*GOAL OF THE EXERCISE:* Copy out exactly, and only, the lines from the one containing "Image resolution: width=866" through the end of the entries. No pictures.

*EXERCISE DATA:*
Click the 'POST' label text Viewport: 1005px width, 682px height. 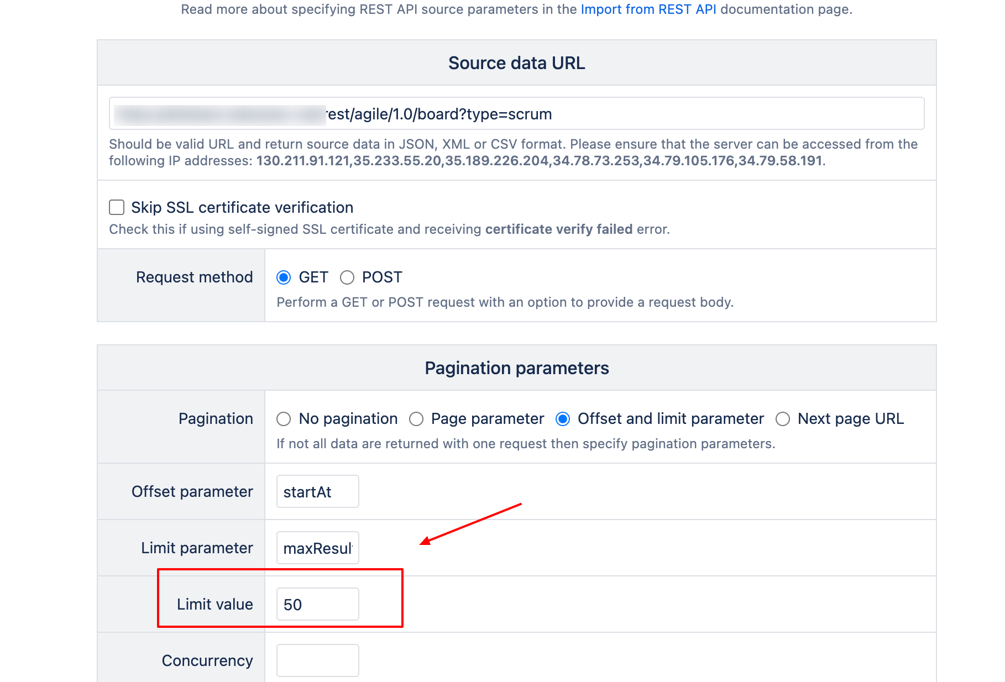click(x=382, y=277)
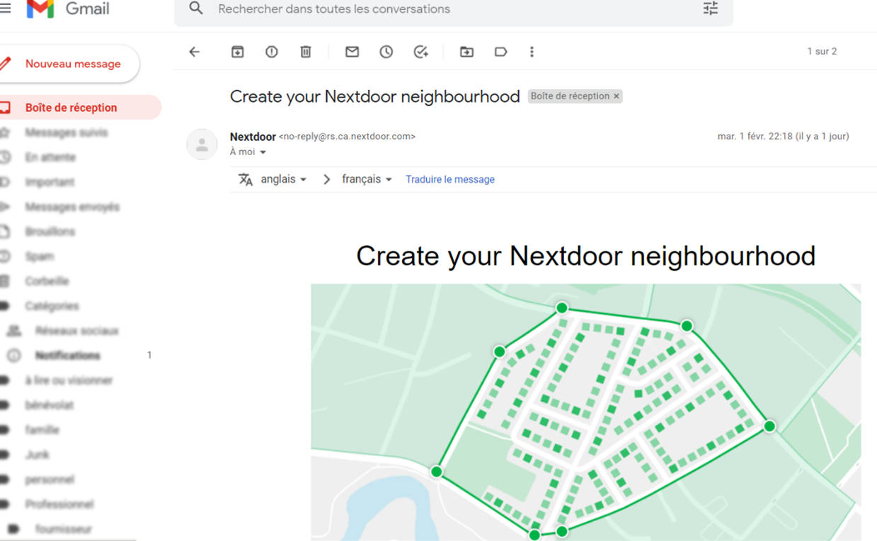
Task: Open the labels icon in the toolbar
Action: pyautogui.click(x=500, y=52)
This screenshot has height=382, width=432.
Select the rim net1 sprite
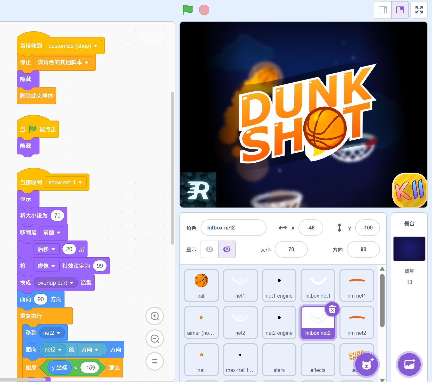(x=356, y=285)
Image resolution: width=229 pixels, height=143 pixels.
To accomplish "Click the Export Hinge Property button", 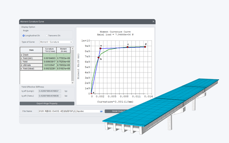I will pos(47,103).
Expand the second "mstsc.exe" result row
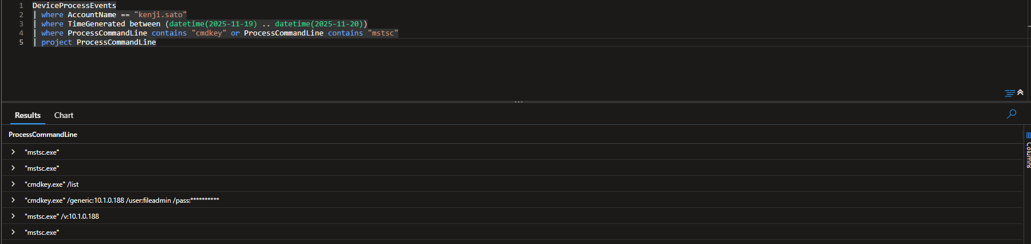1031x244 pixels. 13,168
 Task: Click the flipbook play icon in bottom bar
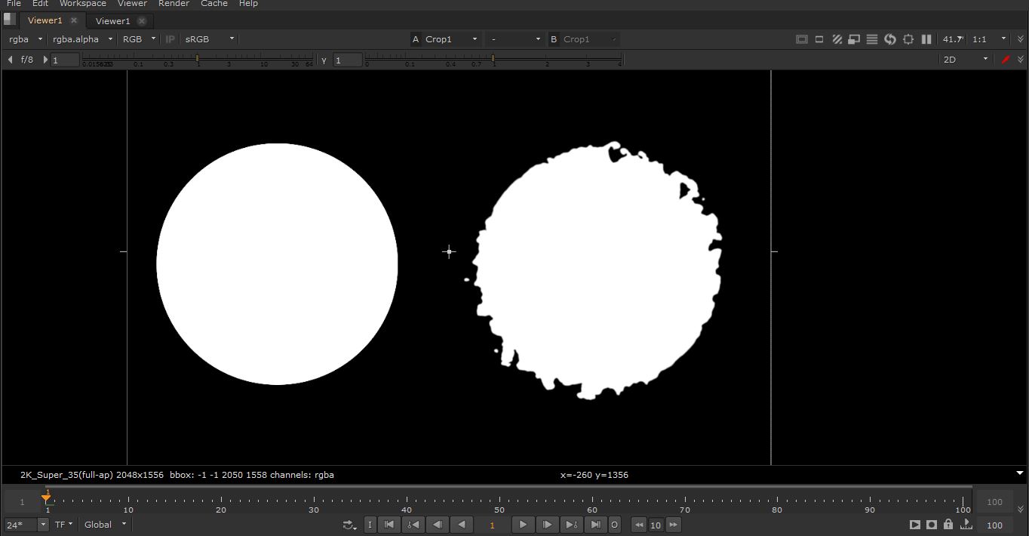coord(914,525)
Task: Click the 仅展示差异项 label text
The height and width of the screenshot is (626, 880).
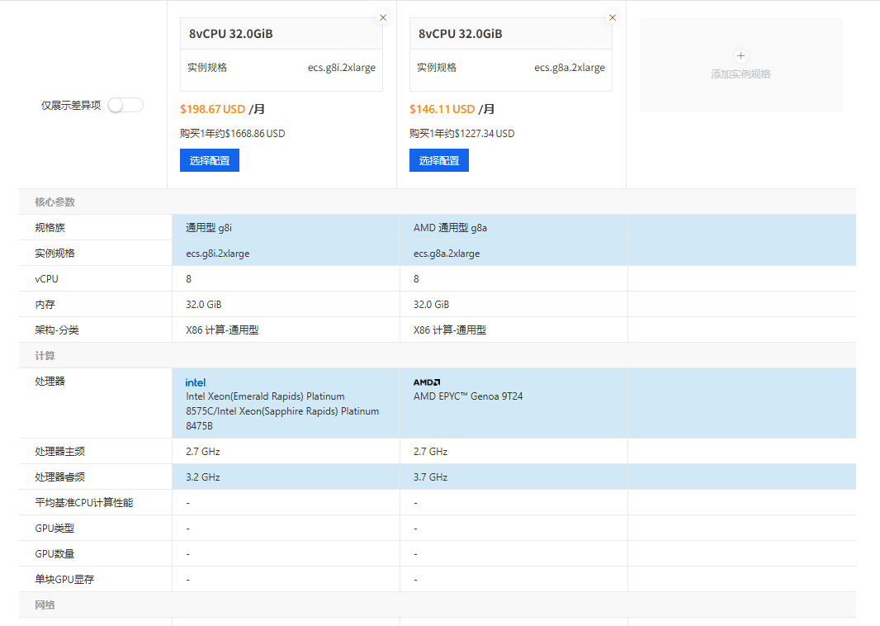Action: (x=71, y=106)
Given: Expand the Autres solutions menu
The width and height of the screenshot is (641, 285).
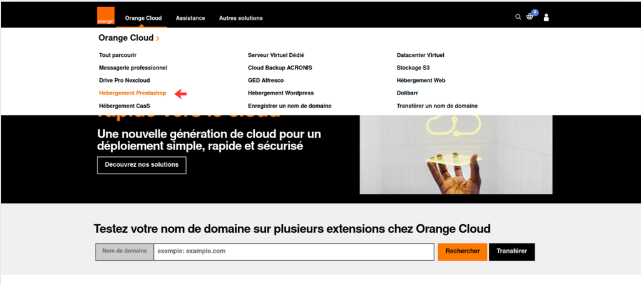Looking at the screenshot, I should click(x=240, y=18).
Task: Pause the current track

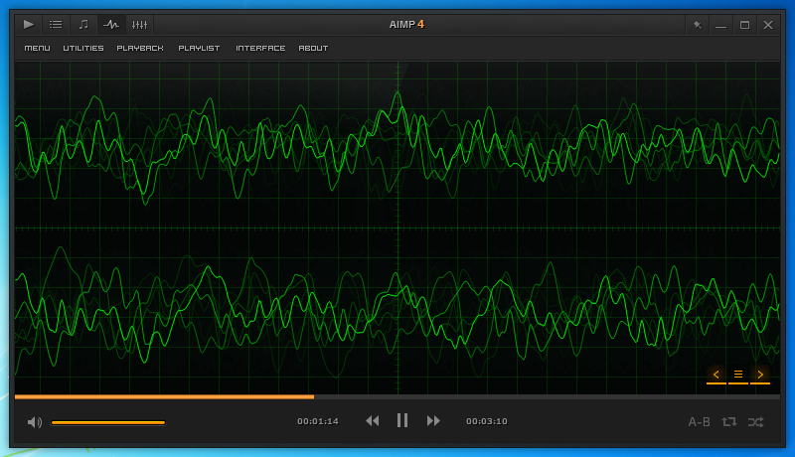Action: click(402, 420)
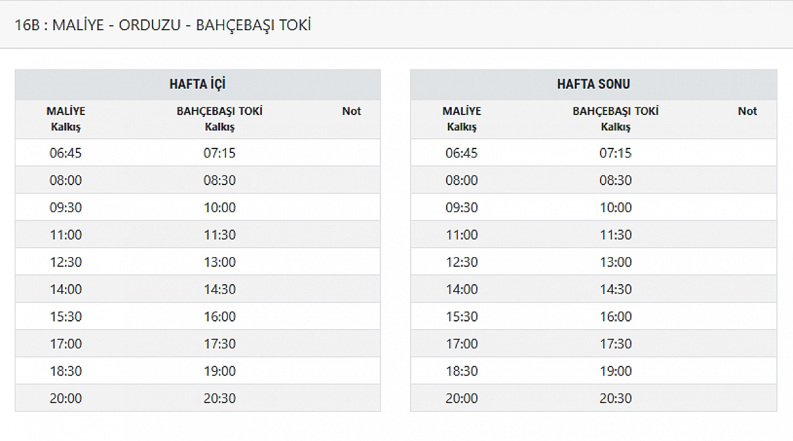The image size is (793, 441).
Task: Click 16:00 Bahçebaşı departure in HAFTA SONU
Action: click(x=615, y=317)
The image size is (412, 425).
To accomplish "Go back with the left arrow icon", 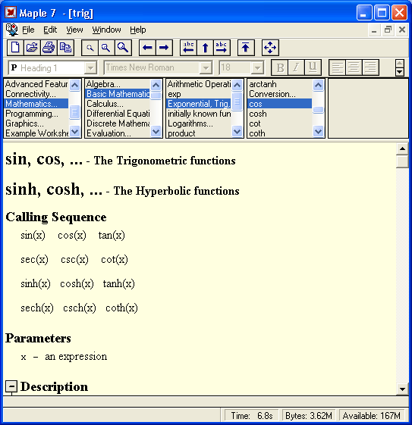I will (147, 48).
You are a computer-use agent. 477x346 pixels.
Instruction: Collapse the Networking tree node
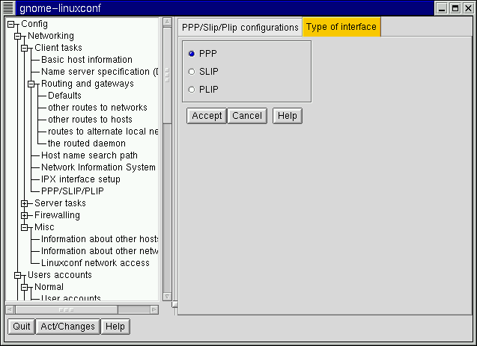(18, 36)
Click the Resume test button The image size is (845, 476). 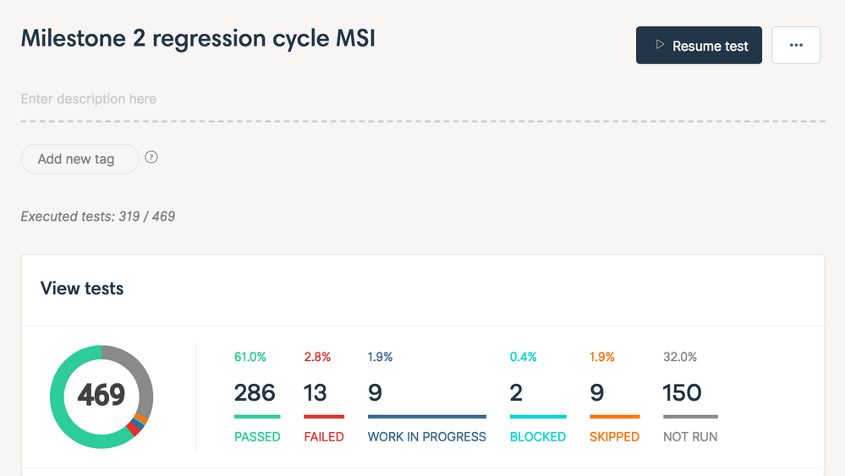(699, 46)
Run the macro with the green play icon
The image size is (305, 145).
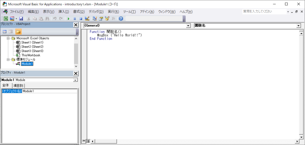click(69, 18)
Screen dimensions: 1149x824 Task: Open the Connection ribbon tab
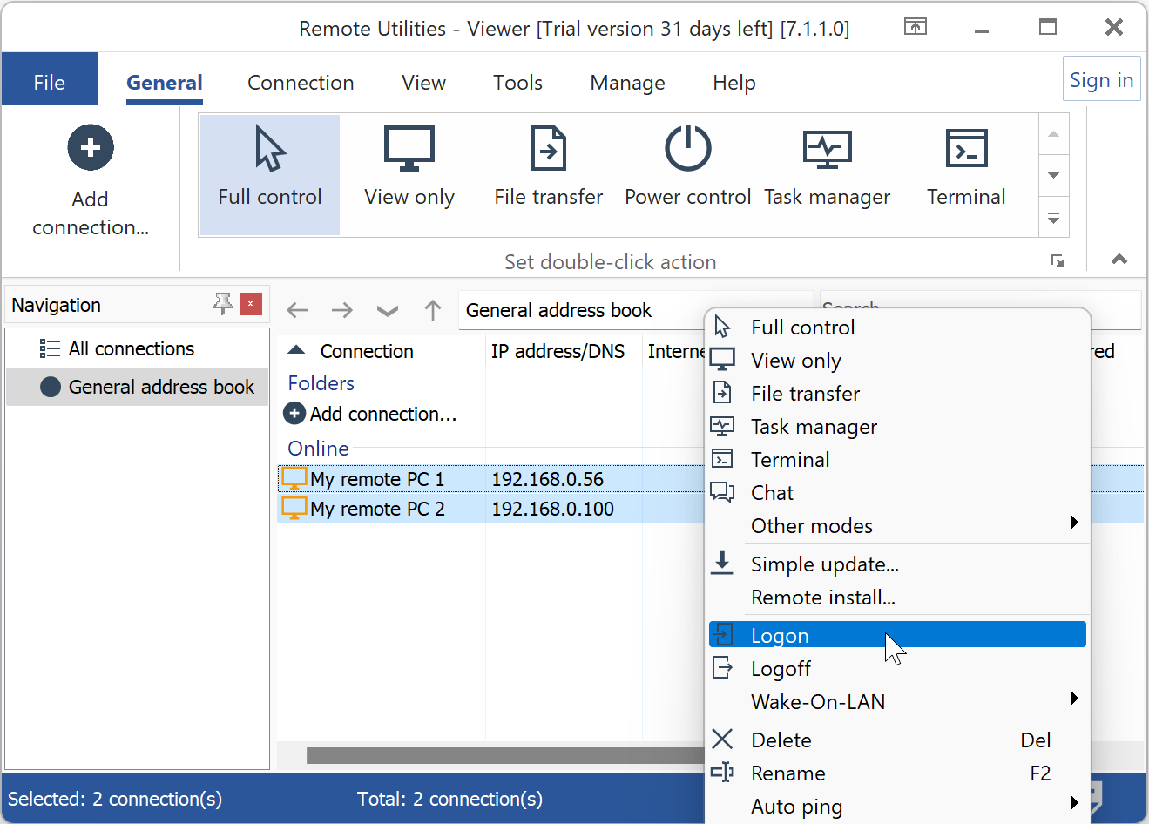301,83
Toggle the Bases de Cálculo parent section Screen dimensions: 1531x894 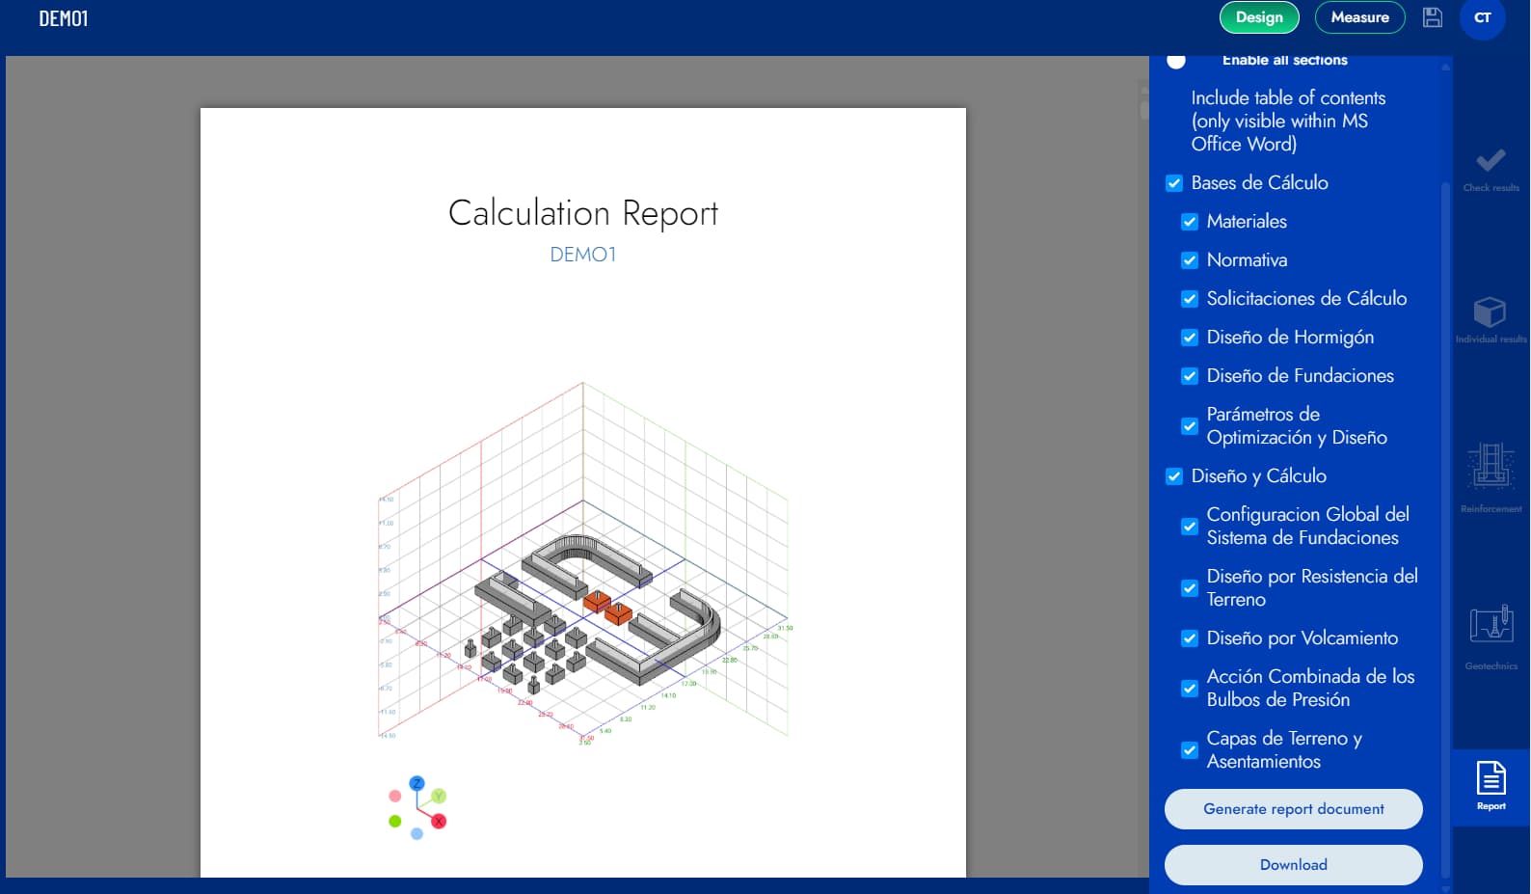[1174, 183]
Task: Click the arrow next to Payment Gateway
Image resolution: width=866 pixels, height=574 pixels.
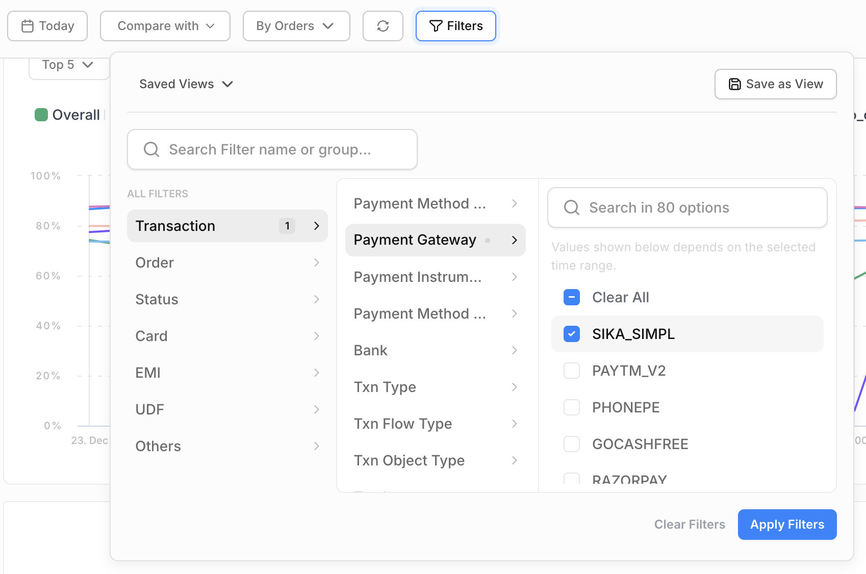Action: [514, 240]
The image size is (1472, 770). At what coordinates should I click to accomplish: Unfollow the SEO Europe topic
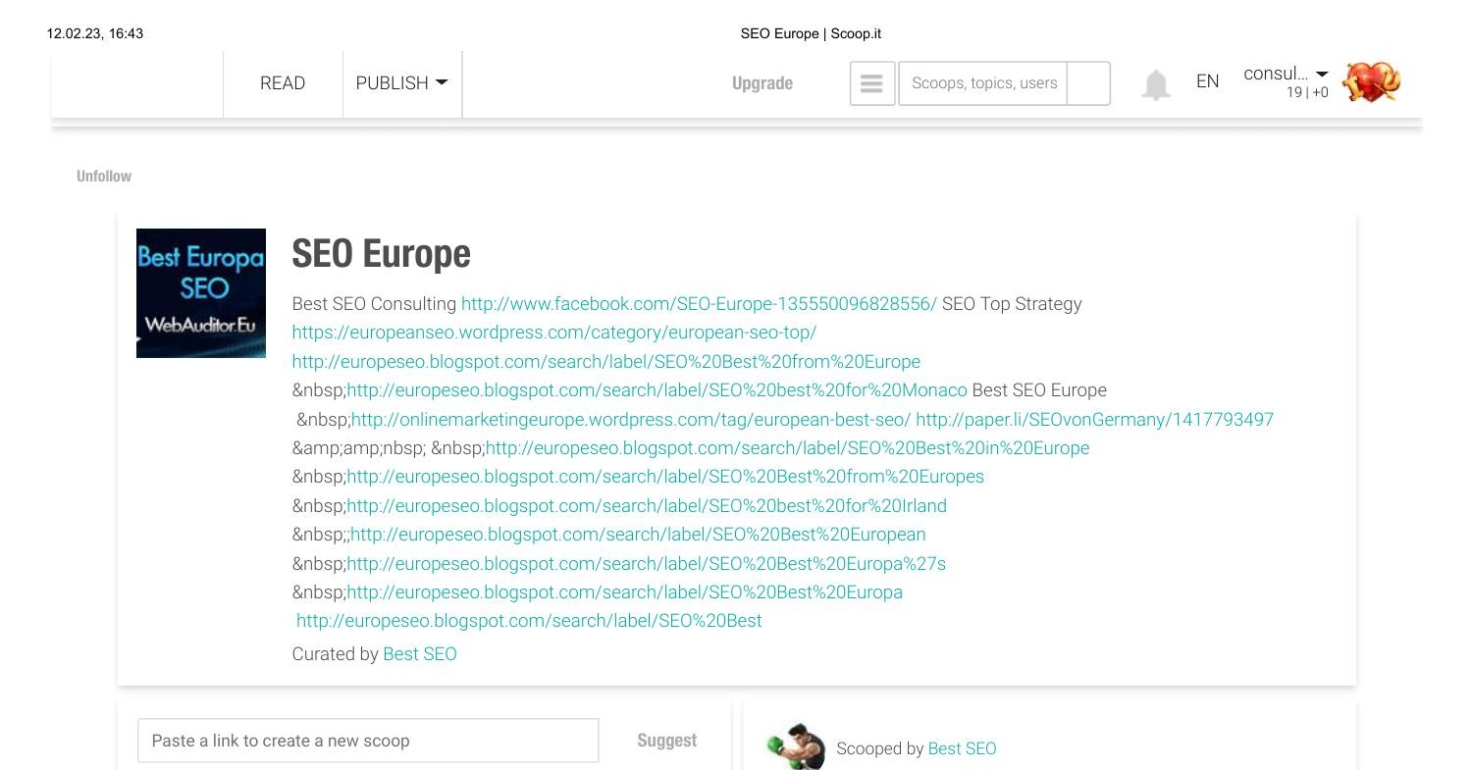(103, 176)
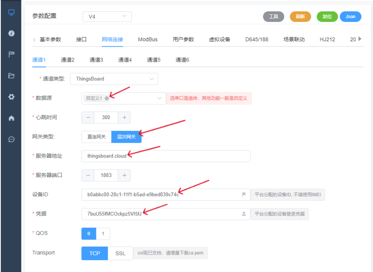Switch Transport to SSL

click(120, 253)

*TASK RESULT:*
Image resolution: width=866 pixels, height=574 pixels.
Action: [514, 240]
The image size is (1472, 770). At what coordinates should I click to accomplish: Unfollow the SEO Europe topic
(103, 176)
Switch Transport to SSL

click(120, 253)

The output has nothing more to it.